Sunday, September 4, 2022

There's a lizard on the louvers

4 September 2022

Tragedy resides in sentences; comedy in words. Comity of meaning unspools like old tape, tangled in the rewind. Always change the gerund to the verb's active form, unless you’re in a desert where nothing seems to change. Changing seems abrupt, when the desert blooms a billion ants with nothing to eat. Nothing is not gerund, though it might be. The ongoing of nothing as nothing. Thing as the mother of all repetitions. If you want the words to come closer, I’d say my back has a dark cave between hip and lower spine, that in that cave numbers run 5-8 on the pain scale, that there are no fire shadows upon its walls. No forms, no memories, just the present ache. The present tense precludes ambition, which is why I like it here now. The I doesn’t bother me so much as its use as a comparative object or subject. I and thou can't compare. That’s the beauty of pronouns; they are not the comparisons so many sentences foist upon them. I more than thou cannot work; more is a wrench. My father was given a monkey wrench when he retired. We remember others as faces, though his hands told as many stories.
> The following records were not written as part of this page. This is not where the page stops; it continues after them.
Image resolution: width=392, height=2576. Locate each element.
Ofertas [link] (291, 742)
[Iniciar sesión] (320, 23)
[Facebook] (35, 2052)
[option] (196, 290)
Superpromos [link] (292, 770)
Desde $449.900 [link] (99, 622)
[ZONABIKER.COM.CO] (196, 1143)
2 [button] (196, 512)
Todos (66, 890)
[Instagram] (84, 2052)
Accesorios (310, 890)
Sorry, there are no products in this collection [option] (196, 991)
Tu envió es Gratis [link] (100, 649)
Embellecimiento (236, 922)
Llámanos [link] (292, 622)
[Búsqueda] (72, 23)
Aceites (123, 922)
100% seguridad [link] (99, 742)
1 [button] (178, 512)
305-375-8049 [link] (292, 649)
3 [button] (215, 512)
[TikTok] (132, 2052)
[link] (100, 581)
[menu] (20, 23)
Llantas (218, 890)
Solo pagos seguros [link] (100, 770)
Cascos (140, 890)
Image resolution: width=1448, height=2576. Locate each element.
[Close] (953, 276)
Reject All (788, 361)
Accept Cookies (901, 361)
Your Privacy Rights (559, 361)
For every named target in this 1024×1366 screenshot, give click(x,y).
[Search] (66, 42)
The bent finger, the finger nearly torn off when his brother turned the washboard on. They ached, he’d say. The past re-presented as stiffness in the joints. Now mine jibe with his, but he’s beyond compare. Our conversations have the one-sidedness of tape, rather than occurring, they recur, which is occurrence on repeat, like a used-up technology for sound. We’d walk the canal at a good pace, when he was my age. There’s no content for our speech now, just a soft container. I tell my student to distinguish modernism by its nostalgia. Eliot wished his washing machine worked, and Pound fought the radio’s static. Later poets took photos of the dead machines, which rust had rendered beautiful, like an old cigarette on a hinge. If nothing exists out of context, then what is this but a context expanded outside itself, where the use value of cigarette evaporates in the humid air, replaced by found sculpture. “Why do that?” the men asked, when I told them I take photos of tools. How to say that they are tools beyond tools, assuming the role of grace notes to other constructions. No longer a level, the ruler with a window inside it becomes aquarium, mirror, wading pool. In a world that’s all projection, subjection almost sounds appealing. Let me be subject to the tool as object, to the sentence as pronoun, to this life as a dancing fly.